#### Stored data:
--------

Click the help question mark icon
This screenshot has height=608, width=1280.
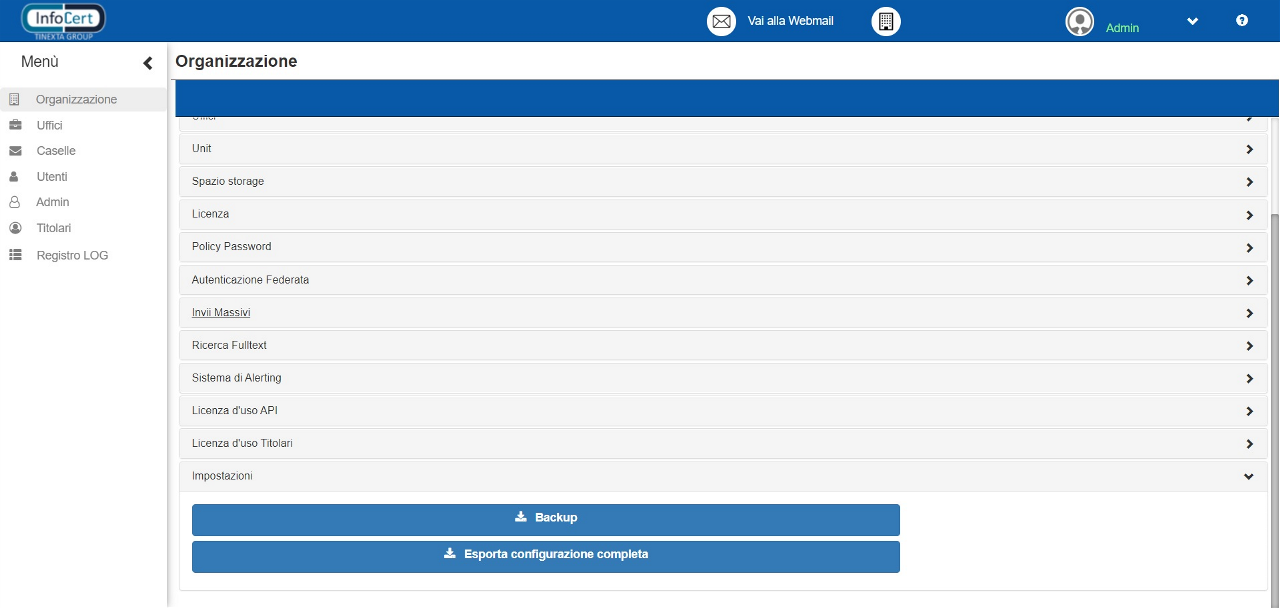(1242, 20)
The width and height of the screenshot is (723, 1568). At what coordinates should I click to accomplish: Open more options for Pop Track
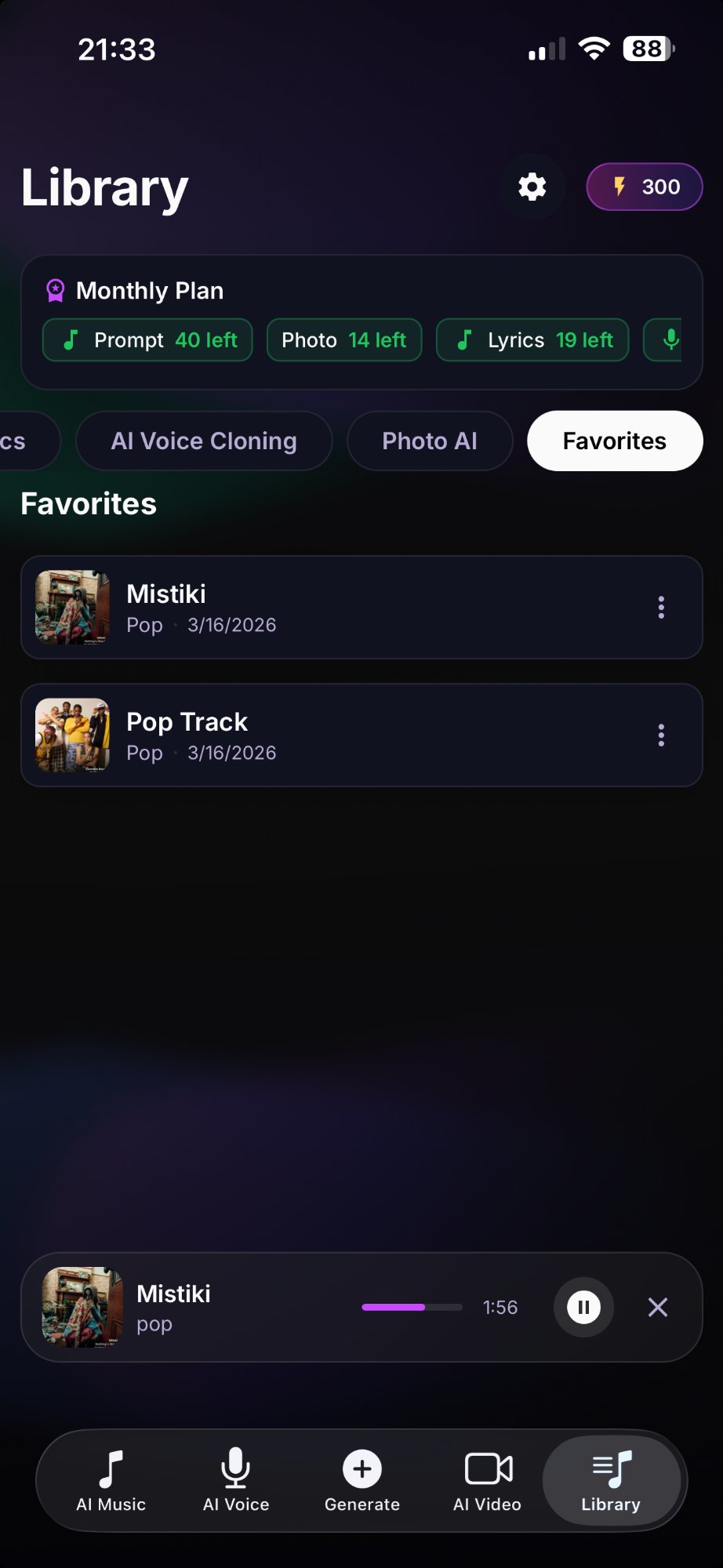pyautogui.click(x=661, y=735)
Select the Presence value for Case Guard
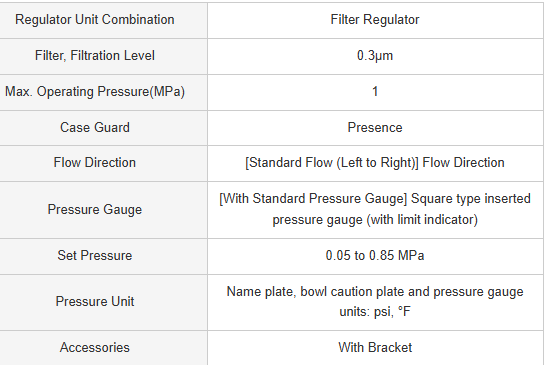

--------

Locate each line in the records above that contains the word "screenshot", treating uppercase and lowercase as different, and copy those lines.

This screenshot has height=608, width=1280.
The width and height of the screenshot is (723, 1568). At what coordinates should I click to accomplish: Open more options for Pop Track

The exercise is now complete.